The economics of trust

Consumers have become more educated about the value of data and cyber risks associated with it. As their awareness increases so does their expectations of trust and digital security. This has resulted in a ‘trust gap’ between consumers and enterprises. For forward-thinking organizations this presents an opportunity to redesign their relationship with their consumers by putting trust at the heart of it.

The Consumer Loss Barometer report is focused on understanding the cybersecurity gap that exists between consumers and organizations. Focusing on where the priorities differ and how leading organizations integrate cybersecurity into their business transformation agendas from the outset. Solving this gap in expectations can help generate consumer trust and propel business growth.

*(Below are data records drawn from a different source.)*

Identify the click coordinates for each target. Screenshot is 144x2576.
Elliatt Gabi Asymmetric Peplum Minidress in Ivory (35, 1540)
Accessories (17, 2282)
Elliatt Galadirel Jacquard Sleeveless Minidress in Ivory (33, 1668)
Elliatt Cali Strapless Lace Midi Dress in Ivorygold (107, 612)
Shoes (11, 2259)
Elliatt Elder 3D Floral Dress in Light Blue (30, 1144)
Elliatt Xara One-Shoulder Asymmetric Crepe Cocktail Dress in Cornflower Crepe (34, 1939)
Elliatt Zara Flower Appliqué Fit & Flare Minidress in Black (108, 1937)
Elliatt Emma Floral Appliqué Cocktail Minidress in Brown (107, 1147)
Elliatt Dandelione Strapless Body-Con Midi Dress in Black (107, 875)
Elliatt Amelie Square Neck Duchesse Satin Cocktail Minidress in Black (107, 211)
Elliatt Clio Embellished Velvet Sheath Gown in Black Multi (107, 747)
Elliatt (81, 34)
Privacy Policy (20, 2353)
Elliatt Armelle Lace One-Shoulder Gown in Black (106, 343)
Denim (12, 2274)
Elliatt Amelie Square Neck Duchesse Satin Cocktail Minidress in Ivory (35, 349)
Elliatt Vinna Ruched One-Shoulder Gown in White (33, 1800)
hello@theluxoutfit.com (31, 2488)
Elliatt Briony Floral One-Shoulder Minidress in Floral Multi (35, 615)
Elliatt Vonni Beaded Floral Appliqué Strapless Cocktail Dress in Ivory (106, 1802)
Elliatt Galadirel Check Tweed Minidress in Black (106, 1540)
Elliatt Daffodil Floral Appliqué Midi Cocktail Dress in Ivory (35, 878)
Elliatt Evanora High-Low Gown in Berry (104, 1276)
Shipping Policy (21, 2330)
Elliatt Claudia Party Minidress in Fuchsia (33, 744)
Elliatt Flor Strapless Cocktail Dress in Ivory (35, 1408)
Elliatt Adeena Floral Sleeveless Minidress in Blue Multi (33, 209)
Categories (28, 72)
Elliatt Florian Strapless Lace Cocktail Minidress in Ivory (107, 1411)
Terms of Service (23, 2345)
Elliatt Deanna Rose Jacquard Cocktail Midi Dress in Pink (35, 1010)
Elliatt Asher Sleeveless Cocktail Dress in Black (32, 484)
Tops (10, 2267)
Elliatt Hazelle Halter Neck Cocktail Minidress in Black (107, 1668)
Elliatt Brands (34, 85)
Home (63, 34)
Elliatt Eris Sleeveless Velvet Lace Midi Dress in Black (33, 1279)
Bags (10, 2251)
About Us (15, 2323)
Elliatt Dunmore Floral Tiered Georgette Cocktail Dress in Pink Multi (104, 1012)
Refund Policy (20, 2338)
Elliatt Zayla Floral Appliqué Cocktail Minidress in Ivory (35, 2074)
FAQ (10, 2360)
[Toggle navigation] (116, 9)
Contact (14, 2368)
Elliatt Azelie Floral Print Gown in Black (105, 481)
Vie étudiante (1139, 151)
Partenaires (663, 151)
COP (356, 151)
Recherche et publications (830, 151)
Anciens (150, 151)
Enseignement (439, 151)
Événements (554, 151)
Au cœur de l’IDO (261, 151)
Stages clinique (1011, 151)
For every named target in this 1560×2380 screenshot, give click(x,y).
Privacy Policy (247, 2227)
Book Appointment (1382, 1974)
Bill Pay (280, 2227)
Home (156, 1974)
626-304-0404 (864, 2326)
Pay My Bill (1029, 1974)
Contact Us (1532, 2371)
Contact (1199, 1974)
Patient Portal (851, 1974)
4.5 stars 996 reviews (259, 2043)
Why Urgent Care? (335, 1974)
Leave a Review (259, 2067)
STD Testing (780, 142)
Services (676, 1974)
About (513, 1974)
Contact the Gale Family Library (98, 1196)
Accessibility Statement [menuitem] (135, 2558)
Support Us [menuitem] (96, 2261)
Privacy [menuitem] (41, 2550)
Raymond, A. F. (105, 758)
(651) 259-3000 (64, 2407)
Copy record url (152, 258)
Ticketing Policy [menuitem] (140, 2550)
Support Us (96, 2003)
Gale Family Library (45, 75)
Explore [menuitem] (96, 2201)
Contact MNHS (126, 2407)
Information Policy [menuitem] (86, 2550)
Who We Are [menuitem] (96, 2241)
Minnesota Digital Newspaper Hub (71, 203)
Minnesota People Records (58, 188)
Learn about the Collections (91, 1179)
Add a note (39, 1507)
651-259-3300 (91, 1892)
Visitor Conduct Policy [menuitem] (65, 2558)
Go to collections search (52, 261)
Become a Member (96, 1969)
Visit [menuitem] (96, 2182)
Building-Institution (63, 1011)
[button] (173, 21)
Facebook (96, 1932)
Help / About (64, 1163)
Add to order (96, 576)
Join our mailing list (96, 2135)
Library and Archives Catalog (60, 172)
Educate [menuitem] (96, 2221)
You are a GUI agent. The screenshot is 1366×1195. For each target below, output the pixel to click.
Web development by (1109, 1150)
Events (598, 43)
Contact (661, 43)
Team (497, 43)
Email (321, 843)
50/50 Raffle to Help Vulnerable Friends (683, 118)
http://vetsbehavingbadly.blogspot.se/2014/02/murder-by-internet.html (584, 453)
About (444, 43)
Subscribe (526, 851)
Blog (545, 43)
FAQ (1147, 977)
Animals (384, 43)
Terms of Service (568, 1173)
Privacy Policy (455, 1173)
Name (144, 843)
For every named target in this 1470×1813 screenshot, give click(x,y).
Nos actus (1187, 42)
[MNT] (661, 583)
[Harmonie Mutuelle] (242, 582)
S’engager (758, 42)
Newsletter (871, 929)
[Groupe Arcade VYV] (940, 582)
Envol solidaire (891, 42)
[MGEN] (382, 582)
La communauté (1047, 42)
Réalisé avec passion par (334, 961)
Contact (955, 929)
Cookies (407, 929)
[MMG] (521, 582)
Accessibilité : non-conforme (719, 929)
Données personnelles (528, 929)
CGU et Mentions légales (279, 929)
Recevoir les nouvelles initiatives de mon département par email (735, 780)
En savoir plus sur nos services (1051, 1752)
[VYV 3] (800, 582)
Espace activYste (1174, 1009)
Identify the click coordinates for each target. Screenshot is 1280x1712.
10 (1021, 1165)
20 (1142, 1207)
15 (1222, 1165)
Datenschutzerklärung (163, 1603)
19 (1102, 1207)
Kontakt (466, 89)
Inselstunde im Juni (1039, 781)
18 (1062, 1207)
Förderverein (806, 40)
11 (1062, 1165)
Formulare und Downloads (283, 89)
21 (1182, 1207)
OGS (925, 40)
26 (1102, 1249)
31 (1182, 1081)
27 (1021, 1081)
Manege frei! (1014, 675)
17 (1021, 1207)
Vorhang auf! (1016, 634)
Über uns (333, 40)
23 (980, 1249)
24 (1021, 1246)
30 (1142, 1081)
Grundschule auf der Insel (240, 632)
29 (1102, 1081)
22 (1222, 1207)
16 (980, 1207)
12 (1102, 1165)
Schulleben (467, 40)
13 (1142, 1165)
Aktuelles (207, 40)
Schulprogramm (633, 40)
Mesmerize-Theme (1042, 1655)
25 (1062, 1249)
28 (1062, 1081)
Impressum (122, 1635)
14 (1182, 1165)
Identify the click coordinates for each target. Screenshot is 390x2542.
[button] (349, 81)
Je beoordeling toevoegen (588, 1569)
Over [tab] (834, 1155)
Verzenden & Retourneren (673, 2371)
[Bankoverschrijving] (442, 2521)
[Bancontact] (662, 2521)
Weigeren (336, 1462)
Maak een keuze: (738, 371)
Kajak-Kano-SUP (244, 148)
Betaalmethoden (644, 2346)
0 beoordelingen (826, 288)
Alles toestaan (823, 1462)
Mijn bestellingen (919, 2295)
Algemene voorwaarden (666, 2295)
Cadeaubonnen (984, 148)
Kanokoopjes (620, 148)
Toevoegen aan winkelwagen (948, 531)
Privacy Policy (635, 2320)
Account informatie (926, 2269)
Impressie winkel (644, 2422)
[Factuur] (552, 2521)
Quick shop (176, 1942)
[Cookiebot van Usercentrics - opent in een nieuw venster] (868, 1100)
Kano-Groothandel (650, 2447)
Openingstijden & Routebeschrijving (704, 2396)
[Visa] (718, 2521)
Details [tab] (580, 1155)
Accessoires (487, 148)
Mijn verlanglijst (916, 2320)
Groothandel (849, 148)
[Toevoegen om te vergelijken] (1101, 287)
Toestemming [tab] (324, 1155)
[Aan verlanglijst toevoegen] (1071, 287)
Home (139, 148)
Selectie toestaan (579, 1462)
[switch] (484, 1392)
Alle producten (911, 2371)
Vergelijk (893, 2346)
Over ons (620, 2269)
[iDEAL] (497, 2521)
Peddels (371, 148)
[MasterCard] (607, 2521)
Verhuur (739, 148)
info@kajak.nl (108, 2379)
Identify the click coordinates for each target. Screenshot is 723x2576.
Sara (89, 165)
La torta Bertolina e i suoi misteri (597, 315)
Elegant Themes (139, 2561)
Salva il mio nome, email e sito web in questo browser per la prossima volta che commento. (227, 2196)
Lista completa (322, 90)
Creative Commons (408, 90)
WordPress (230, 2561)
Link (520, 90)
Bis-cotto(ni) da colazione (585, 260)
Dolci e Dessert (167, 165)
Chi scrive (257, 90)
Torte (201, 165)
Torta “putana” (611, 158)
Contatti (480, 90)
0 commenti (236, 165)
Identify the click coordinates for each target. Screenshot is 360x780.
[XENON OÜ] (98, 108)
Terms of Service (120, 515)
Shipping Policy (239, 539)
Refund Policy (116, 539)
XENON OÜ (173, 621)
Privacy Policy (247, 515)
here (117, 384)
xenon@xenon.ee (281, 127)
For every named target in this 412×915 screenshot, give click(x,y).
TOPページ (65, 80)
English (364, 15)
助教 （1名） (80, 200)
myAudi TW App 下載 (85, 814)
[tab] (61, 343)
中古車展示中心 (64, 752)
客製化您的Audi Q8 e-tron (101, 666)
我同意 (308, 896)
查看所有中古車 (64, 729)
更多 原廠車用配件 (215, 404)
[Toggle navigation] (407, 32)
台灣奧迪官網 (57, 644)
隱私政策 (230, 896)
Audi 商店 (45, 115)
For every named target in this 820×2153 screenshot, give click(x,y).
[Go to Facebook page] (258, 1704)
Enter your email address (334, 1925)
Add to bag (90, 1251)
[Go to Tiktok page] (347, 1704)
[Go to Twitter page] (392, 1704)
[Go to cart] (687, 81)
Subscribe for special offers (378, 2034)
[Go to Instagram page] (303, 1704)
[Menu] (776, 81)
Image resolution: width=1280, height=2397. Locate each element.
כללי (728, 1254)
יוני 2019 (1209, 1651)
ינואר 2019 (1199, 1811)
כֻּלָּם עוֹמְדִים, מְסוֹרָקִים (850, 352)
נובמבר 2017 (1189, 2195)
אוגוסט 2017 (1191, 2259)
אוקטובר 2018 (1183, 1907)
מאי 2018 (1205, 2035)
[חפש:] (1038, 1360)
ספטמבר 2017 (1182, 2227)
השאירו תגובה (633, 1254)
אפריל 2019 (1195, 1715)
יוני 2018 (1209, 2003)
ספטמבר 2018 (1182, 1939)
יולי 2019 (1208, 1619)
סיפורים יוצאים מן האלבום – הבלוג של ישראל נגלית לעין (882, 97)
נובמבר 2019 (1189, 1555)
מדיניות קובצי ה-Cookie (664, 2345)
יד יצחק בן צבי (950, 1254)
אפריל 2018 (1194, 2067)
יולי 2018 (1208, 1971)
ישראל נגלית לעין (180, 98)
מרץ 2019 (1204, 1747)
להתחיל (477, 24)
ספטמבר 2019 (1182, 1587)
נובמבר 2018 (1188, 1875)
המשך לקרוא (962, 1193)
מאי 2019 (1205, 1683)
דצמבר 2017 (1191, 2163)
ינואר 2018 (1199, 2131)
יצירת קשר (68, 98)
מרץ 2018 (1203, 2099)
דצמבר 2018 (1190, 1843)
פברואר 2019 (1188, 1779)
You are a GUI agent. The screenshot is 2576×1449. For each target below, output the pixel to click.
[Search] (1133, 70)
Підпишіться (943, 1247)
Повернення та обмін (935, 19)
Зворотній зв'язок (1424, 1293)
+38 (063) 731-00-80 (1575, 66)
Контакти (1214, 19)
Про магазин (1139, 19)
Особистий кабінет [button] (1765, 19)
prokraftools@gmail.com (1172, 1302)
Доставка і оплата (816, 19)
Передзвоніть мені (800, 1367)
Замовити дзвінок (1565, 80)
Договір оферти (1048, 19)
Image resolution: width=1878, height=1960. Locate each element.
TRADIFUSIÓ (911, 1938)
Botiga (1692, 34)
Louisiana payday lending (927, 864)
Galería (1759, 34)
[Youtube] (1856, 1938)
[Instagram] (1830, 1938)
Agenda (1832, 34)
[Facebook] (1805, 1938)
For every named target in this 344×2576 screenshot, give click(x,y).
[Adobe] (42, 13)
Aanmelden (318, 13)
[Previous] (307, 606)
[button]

Highlights from the report

  • Value within the organization: The vast majority, 83 percent, of CISO respondents brief the board on at least a quarterly or semi-annual basis demonstrating that executives now rate cyber security threats as a significant risk to organizational growth. But when cyber is omitted from the digital business value chain, a trust ecosystem is not delivered and a significant commercial opportunity is missed.
  • Cloud and connected devices: 75 percent of consumers believe there should be additional security and privacy measures embedded into the design of their connected devices. Conversely, only 35 percent limited the use of sensitive, personal data on their devices and were willing to pay a higher price for more secure devices.
  • Mobile technologies: 75 percent of consumers said they were concerned about theft or misuse of personal information collected by their mobile device and by the apps (78 percent) on their phones. Mobile device makers and network providers can differentiate themselves by building consumer trust in digital channels, not just in the mobile products and services they provide.

Key sector highlights

  • Financial services: Almost half (48 percent) of consumers believe their financial institutions have full or joint responsibility for ensuring that mobile devices used for banking are secure. Regardless if financial institutions see it as their responsibility, they need to show they take the security of their customers’ personal information seriously.
  • Automotive: 56 percent of consumers are worried about their car being hacked, whereas 73 percent are concerned about being hacked five years from now. Car makers are being held accountable for trust in a complex ecosystem – where dealers, software vendors, hardware vendors, telecommunications providers and, ultimately consumers, all have differing perspectives of the role they play in ensuring vehicle security.
  • Retail: Alarmingly, 71 percent of consumers are more concerned about retailers misusing their personal information than information being taken by hackers (68 percent). This highlights a societal lack of trust in business that organizations must address.